- **DATA FOR THIS TASK**

::::::::

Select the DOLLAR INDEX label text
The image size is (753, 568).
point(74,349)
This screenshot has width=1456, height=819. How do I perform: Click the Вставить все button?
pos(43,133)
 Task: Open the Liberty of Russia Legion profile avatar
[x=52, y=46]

::::::::

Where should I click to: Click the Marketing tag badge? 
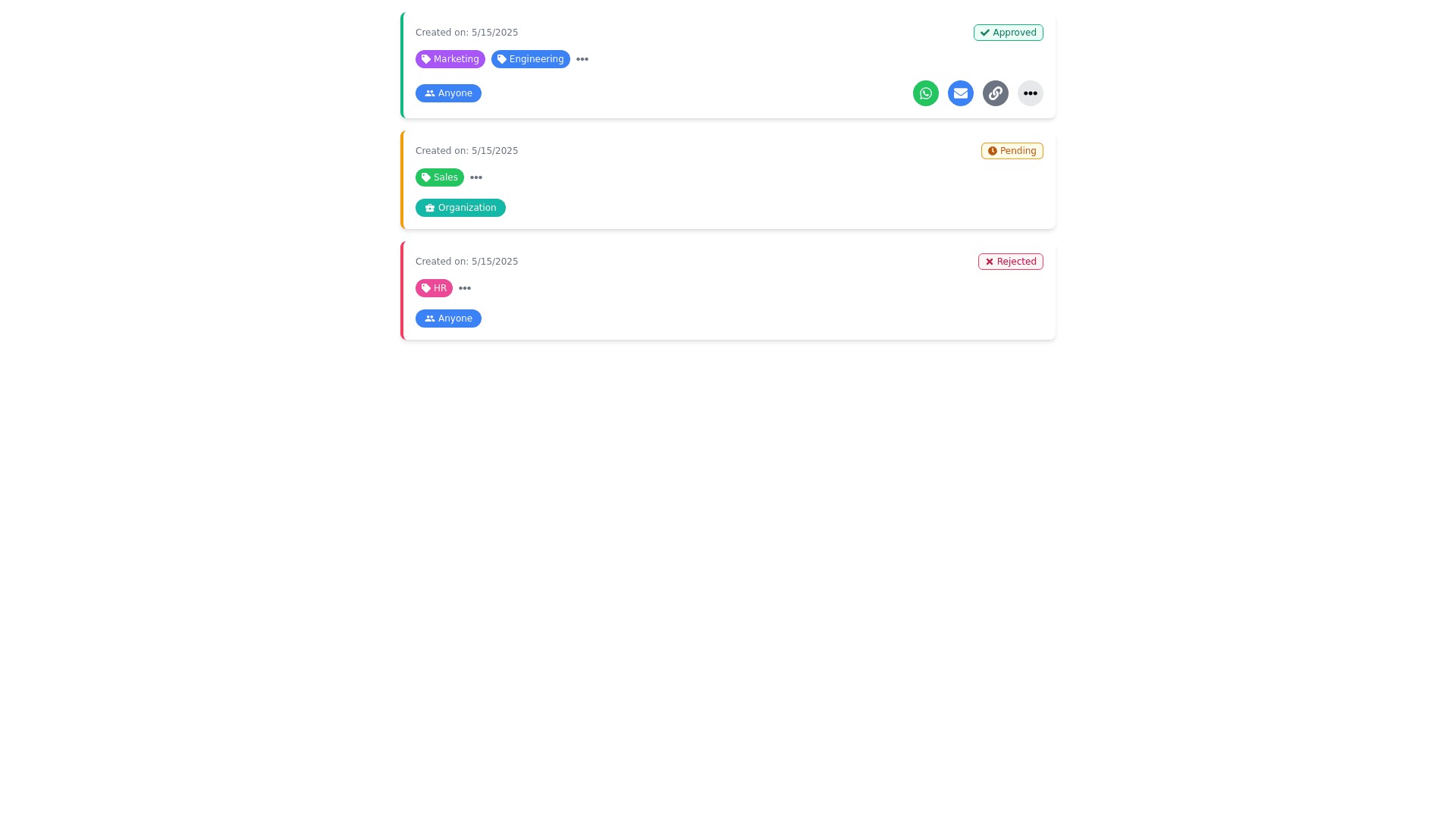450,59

::::::::

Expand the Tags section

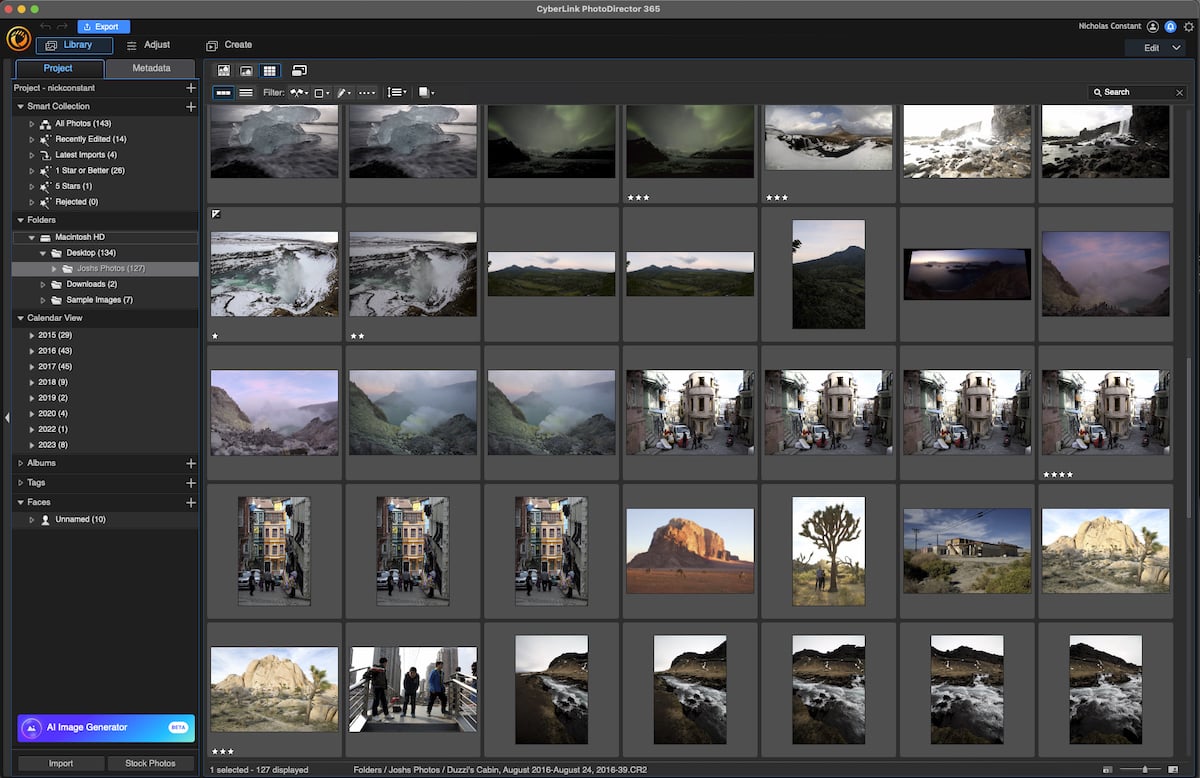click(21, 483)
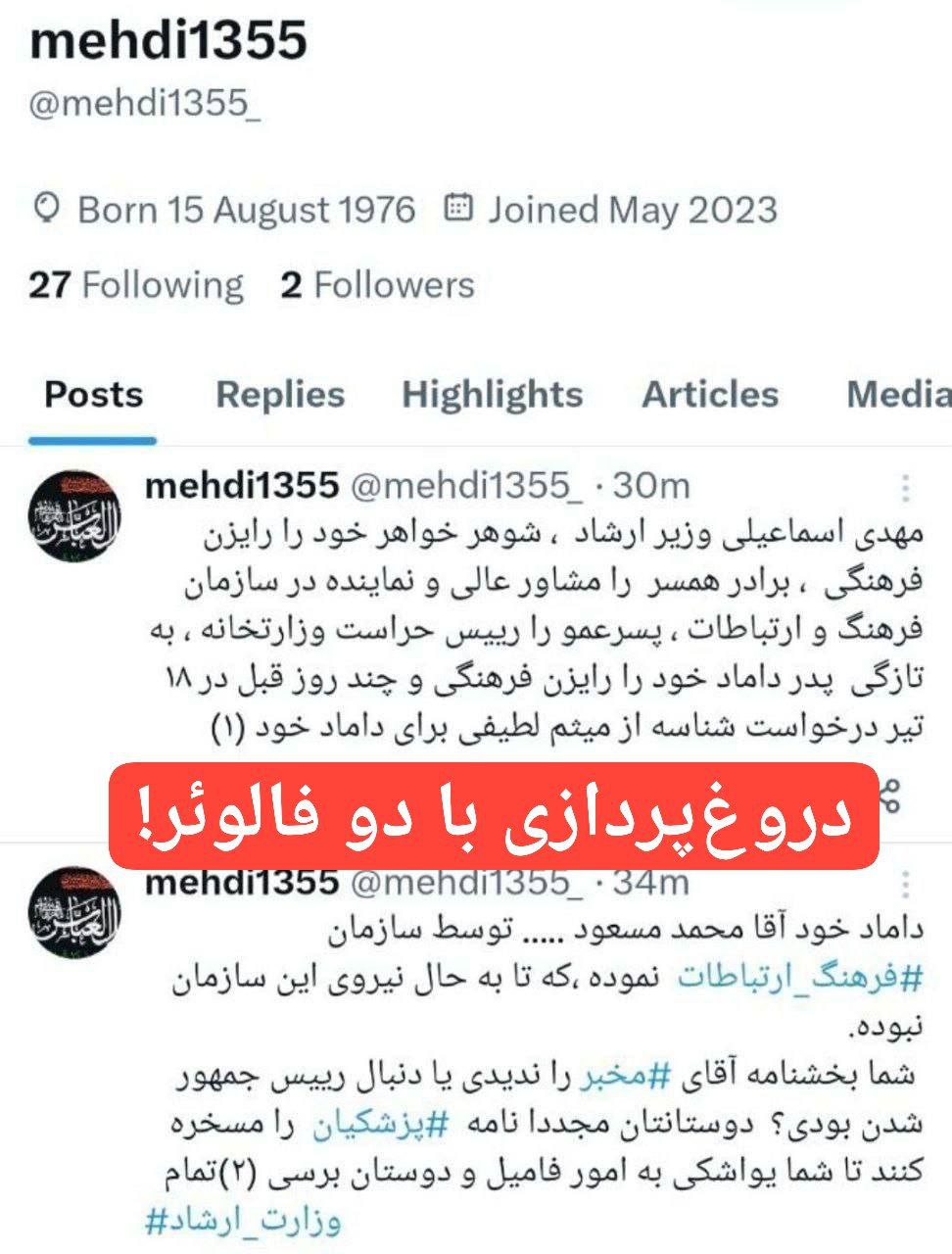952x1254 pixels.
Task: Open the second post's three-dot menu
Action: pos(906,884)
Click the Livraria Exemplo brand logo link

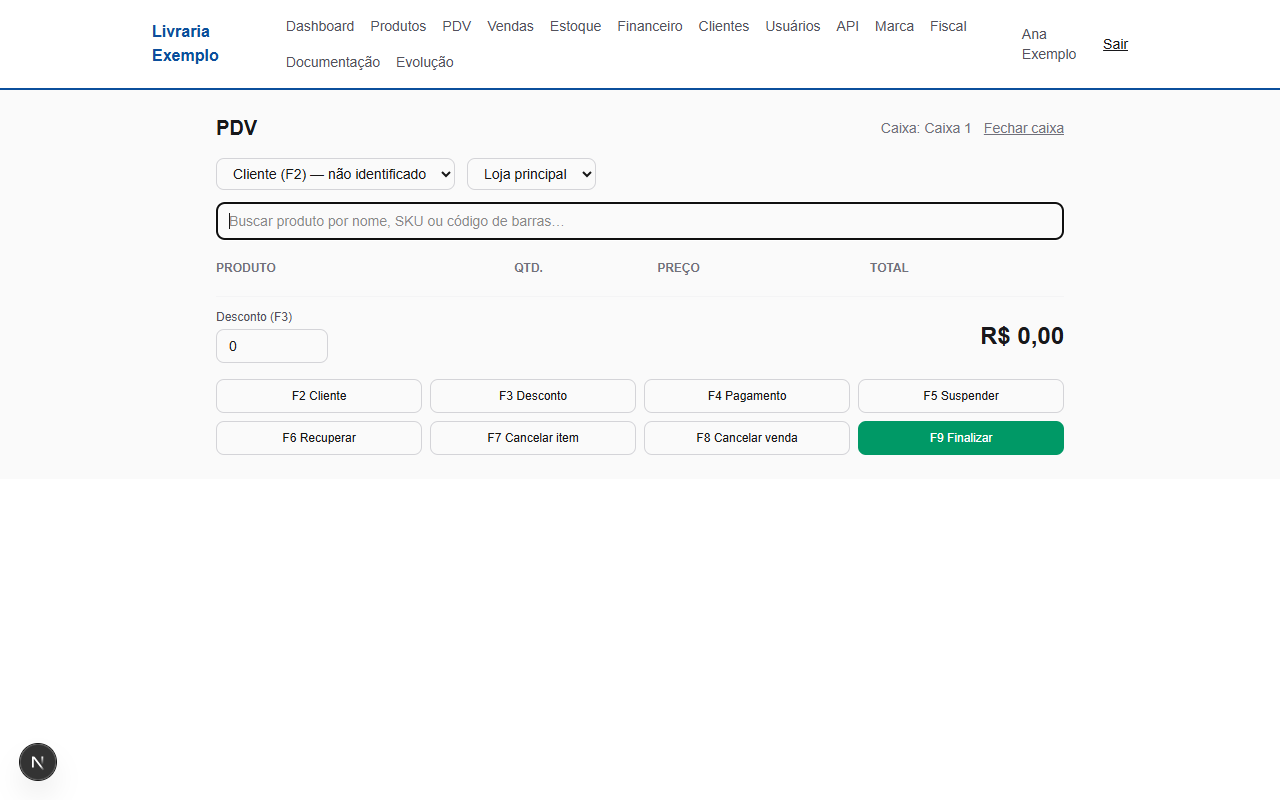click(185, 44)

::::::::

- **WHAT YOU HAVE TO DO**
Write out the data from the line containing "Select the DOLLAR INDEX label text" through the line containing "[x=52, y=46]", both included, reproducing each line without any changes.

- **RESPONSE TO THE TASK**
Select the DOLLAR INDEX label text
The image size is (753, 568).
point(74,349)
This screenshot has width=1456, height=819. How do I perform: Click the Вставить все button?
pos(43,133)
 Task: Open the Liberty of Russia Legion profile avatar
[x=52, y=46]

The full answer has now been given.